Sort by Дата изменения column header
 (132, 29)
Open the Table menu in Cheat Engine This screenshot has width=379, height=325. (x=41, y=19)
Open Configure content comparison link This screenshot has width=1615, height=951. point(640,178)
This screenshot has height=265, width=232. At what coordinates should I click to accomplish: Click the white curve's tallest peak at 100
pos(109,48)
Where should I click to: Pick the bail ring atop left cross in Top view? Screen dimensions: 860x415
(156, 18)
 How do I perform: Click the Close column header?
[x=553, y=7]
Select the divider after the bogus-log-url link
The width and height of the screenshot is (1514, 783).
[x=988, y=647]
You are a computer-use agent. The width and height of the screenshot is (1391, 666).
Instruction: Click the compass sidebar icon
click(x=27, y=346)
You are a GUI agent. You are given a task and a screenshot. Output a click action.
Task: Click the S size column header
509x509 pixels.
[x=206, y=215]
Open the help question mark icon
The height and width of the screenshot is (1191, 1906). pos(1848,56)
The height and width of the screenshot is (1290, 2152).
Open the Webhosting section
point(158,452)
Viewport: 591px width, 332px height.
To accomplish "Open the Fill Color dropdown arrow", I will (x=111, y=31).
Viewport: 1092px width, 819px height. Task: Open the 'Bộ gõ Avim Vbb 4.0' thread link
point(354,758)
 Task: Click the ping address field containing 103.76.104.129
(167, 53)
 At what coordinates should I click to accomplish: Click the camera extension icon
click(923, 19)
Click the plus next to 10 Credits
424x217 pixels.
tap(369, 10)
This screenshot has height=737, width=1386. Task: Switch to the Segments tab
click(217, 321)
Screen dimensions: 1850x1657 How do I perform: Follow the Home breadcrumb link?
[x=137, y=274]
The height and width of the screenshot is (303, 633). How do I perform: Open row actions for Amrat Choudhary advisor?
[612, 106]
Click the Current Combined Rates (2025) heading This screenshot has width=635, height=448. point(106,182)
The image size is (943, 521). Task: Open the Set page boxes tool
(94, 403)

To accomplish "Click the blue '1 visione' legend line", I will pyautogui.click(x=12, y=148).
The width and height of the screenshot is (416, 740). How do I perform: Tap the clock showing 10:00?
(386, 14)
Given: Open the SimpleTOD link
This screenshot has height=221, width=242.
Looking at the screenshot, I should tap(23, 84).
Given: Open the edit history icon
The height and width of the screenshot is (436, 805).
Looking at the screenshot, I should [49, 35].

DIRECTIONS FOR THIS TASK | Format the records as a JSON list of strings with one string per line, leaving out blank lines, starting with the line containing "Given: Open the edit history icon" and going on through the end of the records.

OUTPUT |
[
  "Given: Open the edit history icon",
  "The height and width of the screenshot is (436, 805).",
  "Looking at the screenshot, I should [49, 35]."
]